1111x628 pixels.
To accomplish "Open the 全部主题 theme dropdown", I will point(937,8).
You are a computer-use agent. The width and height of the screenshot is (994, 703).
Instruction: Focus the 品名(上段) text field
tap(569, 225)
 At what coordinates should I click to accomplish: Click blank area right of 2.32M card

==

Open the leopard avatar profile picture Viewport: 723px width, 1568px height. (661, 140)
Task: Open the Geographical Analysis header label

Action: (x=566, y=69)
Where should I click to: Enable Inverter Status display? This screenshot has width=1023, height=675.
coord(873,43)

---

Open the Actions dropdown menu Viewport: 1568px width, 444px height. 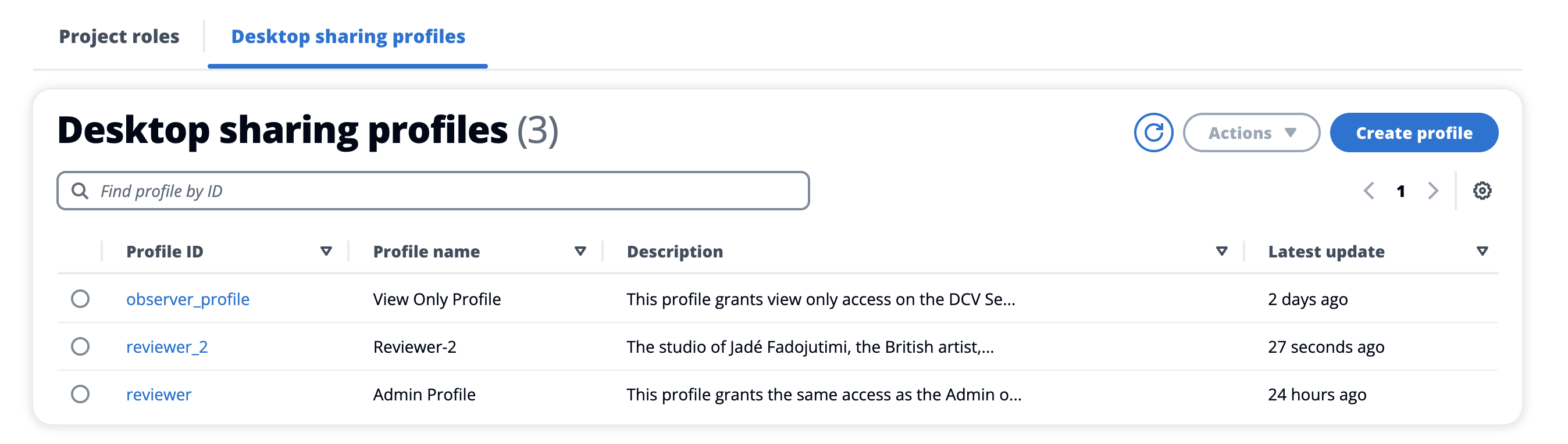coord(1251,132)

PROBLEM
What you give back should be only the lines of the records above, starting at the line with "1111x628 pixels." and ending at the line with "At what coordinates", restated word for word.

THE ANSWER
1111x628 pixels.
To accomplish "Open the 全部主题 theme dropdown", I will point(937,8).
You are a computer-use agent. The width and height of the screenshot is (994, 703).
Instruction: Focus the 品名(上段) text field
tap(569, 225)
 At what coordinates should I click to accomplish: Click blank area right of 2.32M card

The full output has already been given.